[A block of data]
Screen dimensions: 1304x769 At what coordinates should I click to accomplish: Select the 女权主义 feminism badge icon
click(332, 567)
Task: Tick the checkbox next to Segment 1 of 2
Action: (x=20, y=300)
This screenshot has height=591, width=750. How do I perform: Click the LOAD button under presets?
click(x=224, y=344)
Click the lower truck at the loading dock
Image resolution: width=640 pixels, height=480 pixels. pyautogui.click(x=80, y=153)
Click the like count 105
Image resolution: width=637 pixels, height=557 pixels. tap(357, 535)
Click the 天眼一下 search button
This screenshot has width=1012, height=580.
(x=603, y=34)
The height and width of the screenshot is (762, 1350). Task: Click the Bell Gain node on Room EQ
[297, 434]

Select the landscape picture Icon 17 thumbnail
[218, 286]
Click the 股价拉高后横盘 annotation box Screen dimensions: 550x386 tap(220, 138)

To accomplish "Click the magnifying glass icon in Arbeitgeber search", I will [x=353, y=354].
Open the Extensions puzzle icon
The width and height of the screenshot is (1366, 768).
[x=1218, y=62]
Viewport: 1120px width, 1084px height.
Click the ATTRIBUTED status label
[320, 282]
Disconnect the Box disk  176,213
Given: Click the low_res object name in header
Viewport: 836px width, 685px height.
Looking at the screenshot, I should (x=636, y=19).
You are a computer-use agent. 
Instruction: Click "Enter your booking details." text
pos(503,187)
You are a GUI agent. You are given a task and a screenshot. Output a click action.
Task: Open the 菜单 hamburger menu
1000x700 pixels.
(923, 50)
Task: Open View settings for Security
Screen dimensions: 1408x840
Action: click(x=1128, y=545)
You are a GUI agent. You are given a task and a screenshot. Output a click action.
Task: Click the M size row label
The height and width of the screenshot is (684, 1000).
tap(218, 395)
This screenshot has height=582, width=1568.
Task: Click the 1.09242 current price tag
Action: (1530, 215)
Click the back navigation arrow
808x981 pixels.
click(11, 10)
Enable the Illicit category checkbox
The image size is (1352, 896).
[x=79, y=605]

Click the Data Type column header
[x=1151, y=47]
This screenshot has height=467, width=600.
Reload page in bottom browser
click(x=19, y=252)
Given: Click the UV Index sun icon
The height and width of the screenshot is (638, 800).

◆ **What the task requires**
Report every line of the listing above that contains the word "dimensions", matching its case exactly.

◆ **Output below**
Screen dimensions: 1304x769 At what coordinates should I click to accomplish: Select the 女权主义 feminism badge icon
Click the 股价拉高后横盘 annotation box Screen dimensions: 550x386 tap(220, 138)
Screen dimensions: 1408x840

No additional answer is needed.